Karena masih orang baru, aku merasa kurang nyaman masuk TNWK tanpa………. Memang
umumnya kalau orang kampong disini sudah biasa keluar masuk TNWK. Katanya hanya
hari libur saja yang biasanya pintu gerbang standby ada pengawasnya.
Kedua, aku berempat bersama mas
Rhama, mbak Rani dan mbak Putri. Tapi sayangnya kami tidak sampai ke lokasi.
Ditengah perjalanan kami dihentikan sama petugas TNWK (bukan karena enggak
bayar… Heheee), karena ada gerombolan gajah liar yang keluar hutan. Petugas
sedang mengamankan orang-orang yang berlalu-lalang disekitar tempat tersebut.
Ketika itulah aku melihat gajah sumatera (E.
sumatrensis) yang sangat besar. Sebelumnya aku berfikir bahwa gajah
sumatera ukurannya seperti yang sebelumnya aku lihat di hari pertama ke PKG.
Gajah besar ini digunakan untuk mengusir rombongan gajah liar supaya bisa
digiring kembali masuk hutan. Ooo…. Rupanya cara mengatasi gajah liar itu
dengan menggunakan gajah juga, tapi yang memiliki perawakan yang tinggi besar.

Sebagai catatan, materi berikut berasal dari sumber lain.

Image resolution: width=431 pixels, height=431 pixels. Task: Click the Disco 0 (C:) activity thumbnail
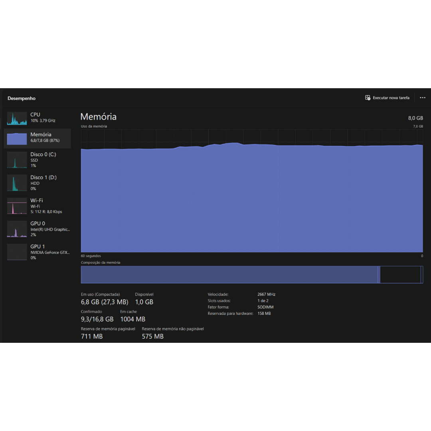[x=17, y=160]
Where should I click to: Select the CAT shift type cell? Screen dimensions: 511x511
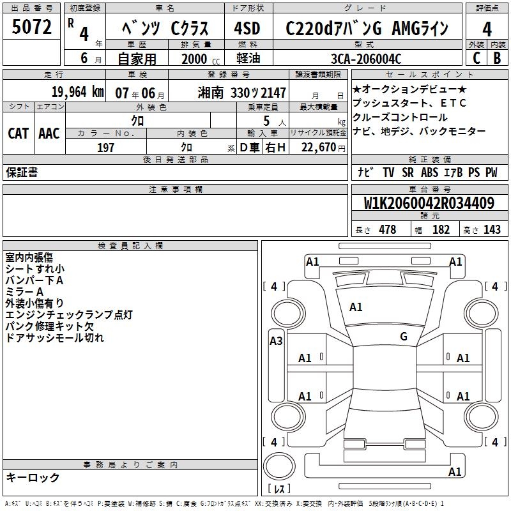coord(18,133)
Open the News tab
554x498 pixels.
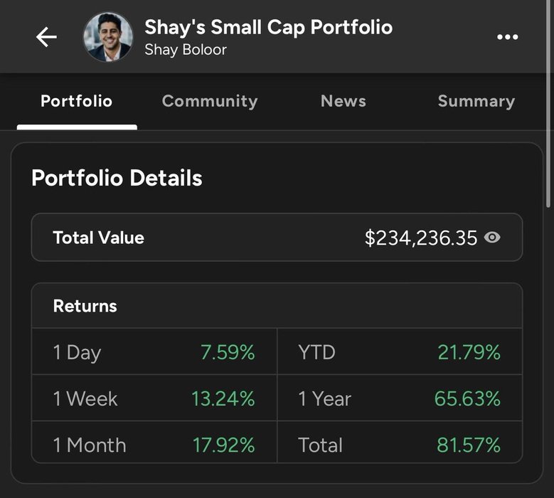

Mungkin ukuran gajah yang tinggi besar seperti itu bagi gajah liar memiliki
wibawa dan kekuatan besar. Sehingga umumnya gajah liar tersebut akan menghindar
bertemu dengan gajah besar seperti itu. Akhirnya kami lebih baik kembali saja
ke kantor, daripada kalau dilanjutin ke PKG nanti tak bisa kembali. Takut gajah
liarnya belum masuk hutan.
Gajah pertama yang aku temui di PKG
Salah satu anak gajah dirawat di PKG yang ditemukan di hutan
Gajah bernama Haryono, gadingnya tumpul dipotong
Ketiga, ini merupakan waktu special
karena malamnya aku harus kembali ke Bogor. Sebenarnya rencanaku pulang ke
Bogor sehari yang lalu. Tapi karena gagal ke PKG waktu itu akhirnya aku mencoba
peruntungan untuk tambah waktu sehari lagi. Peruntunganku diberkahi. Aku
akhirnya bisa ke PKG melihat bagaimana cara perawatan gajah-gajah besar ini.
Gajah gajah disini semuanya dirawat oleh seorang mahout. Mahout ini sudah
terlatih dengan baik, bagaimana menangani gajah-gajah sebesar ini. Biasanya satu
gajah terdiri dari satu mahout utama dan beberapa mahout cadangan. Hal ini
dimaksudkan supaya ketika mahout yang utama berhalangan, gajah tersebut bisa
diurus oleh mahout yang lain.
Waktu itu aku sempatkan untuk
ikut mengambil gajah yang sedang digembalakan di padang penggembalaan gajah
yang sangat luas. Aku dan mbak Putri ikut mas Rohman mengambil gajah yang
bernama Haryono. Mas Rohman adalah mahoutnya Haryono. Tempat penggembalaan
Haryono rupanya cukup jauh. Harus melewati rumput dan semak yang cukup tinggi.
Rawa-rawa berair yang berlumpur dan katanya banyak lintahnya. Plus suasana langit
muram yang siap menangis. Akhirnya kami menemukan Haryono yang sedang sembunyi
di semak-semak. Kami bertiga langsung diangkut sama Haryono sampai di kolam
pemandian. Ditengah perjalanan gerimis disertai desir-desir angina menemani
langkah demi langkah Haryono mengangkut kami bertiga. Aku hampir terjatuh
ketika Haryono akan mendaki lahan yang miring. Ngeri juga kalau jatuh ini,
pikirku.
Padang penggembalaan di PKG, TNWK
Gajah Haryono bersembunyi di semak belukar
PERJALANAN KE BOGOR
Sore itu setelah dari PKG aku
langsung bersiap-siap packing barang. Aku tidak bisa lama-lama di Lampung
karena masih ada tugas di kampus yang belum aku selesaikan. Sebenarnya ada
beberapa hal yang belum selesai aku lakukan disini. Semoga dilain waktu aku
bisa kesini. Pasti adalah…
Malam itu aku langsung menghubungi
travel untuk menumpang sampai di Bakauheni. Setidaknya travel yang ini agak
lega. Tidak seperti ketika berangkat kesini. Cukup nyaman. Perjalanan terasa
lebih cepat. Sampai di Pelabuhan Merak waktu masih menunjukkan pukul 03.00 WIB.
Kemudian perjalanan dilanjutkan naik bus dua kali sampai di Bogor.